What the task asks: Spot each line in the data below containing "size" and copy it.

Records provided:
##############################

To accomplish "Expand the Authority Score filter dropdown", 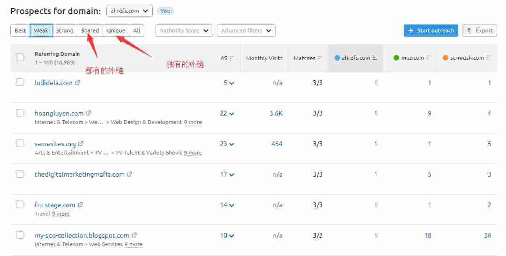I will coord(184,31).
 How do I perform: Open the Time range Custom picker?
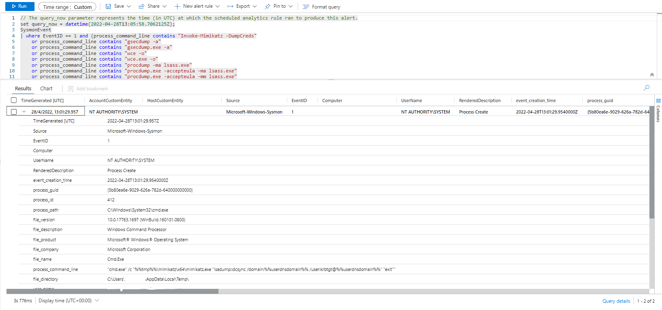pyautogui.click(x=67, y=7)
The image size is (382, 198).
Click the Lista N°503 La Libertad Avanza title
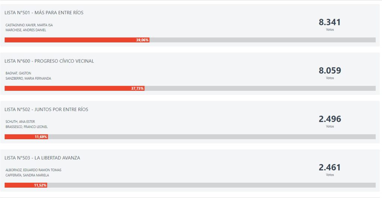pyautogui.click(x=42, y=158)
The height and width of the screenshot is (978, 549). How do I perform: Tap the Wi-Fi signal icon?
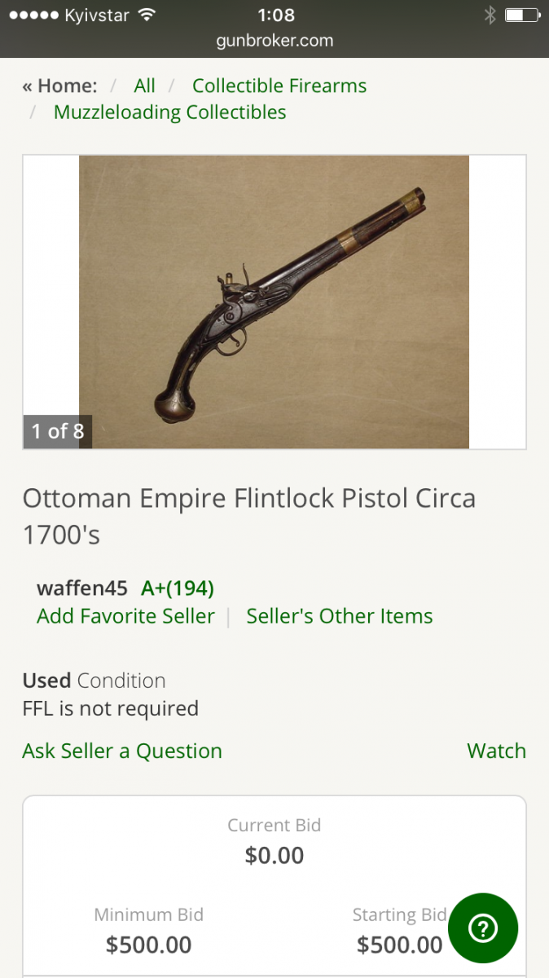pyautogui.click(x=147, y=15)
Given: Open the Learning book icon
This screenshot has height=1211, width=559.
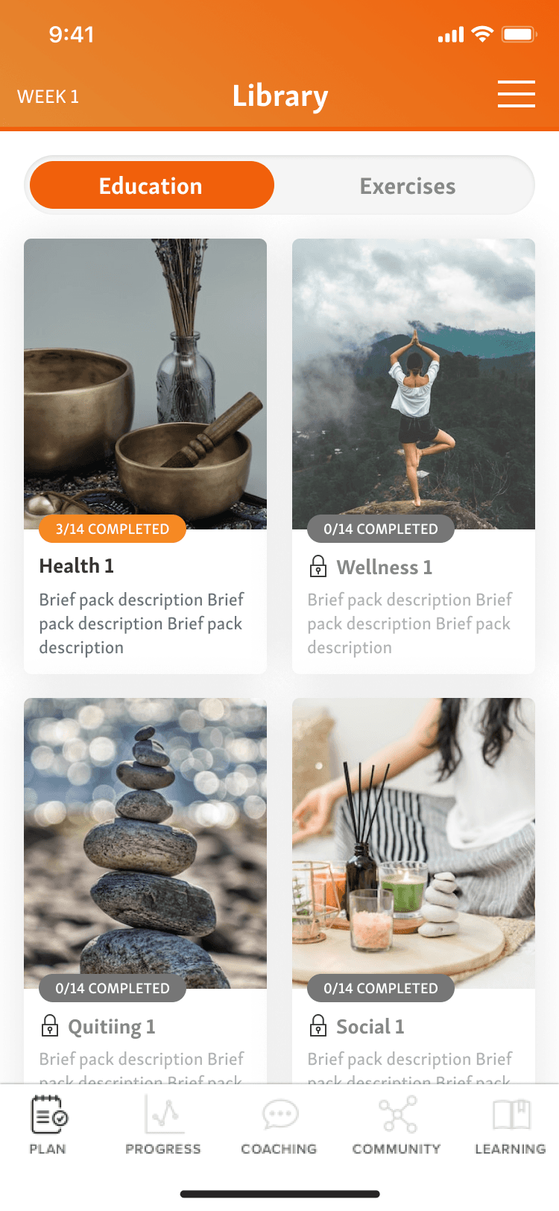Looking at the screenshot, I should (511, 1116).
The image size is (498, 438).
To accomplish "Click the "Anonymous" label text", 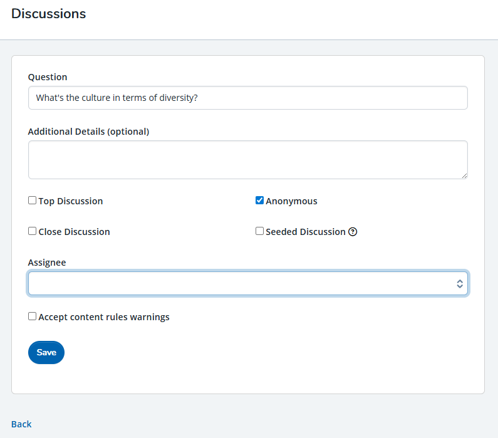I will 291,201.
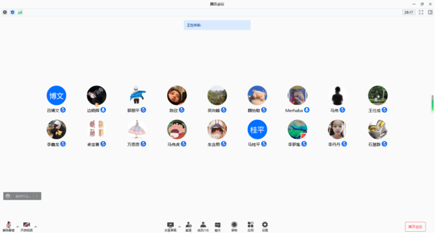Start recording the meeting
Image resolution: width=435 pixels, height=233 pixels.
point(234,227)
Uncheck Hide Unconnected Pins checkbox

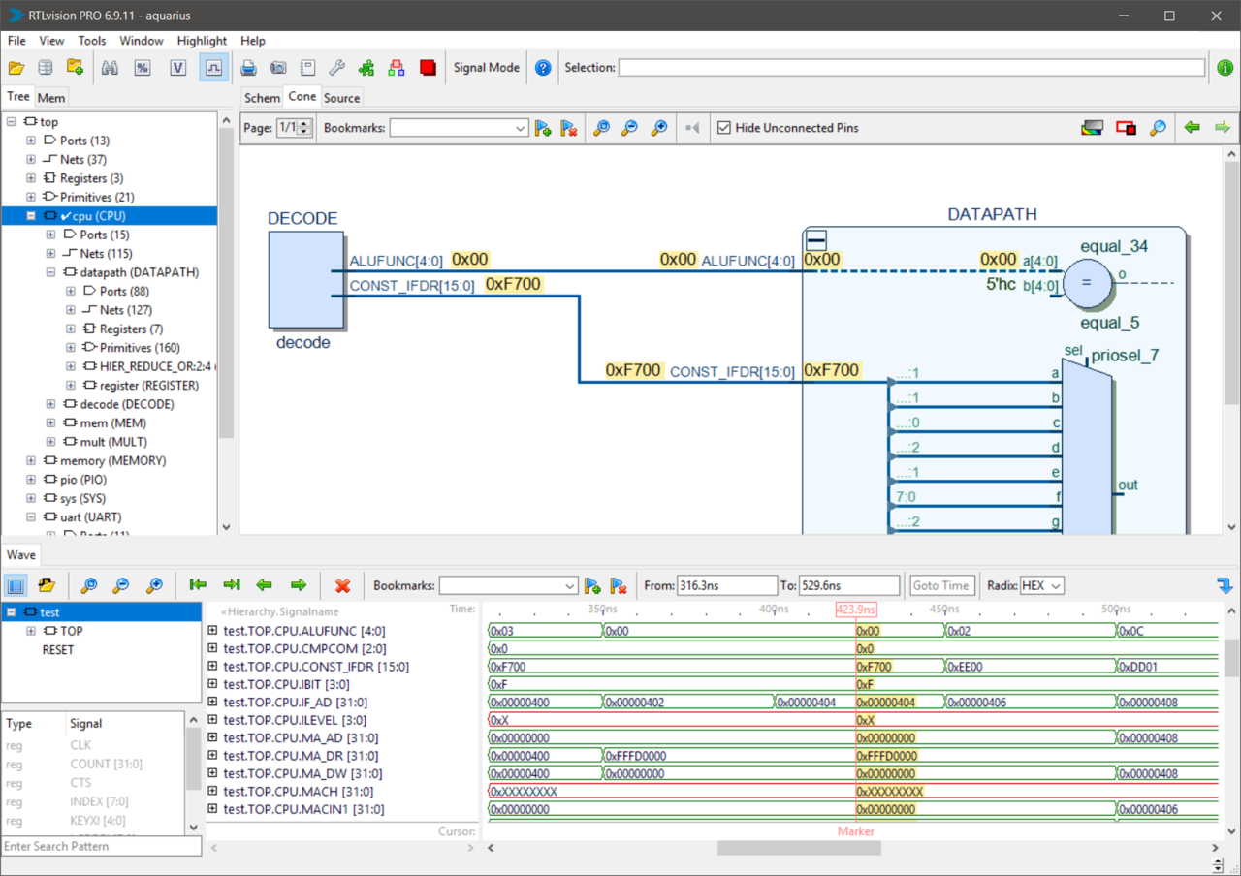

##############################

Response to the task:
The image size is (382, 198).
The image size is (498, 438).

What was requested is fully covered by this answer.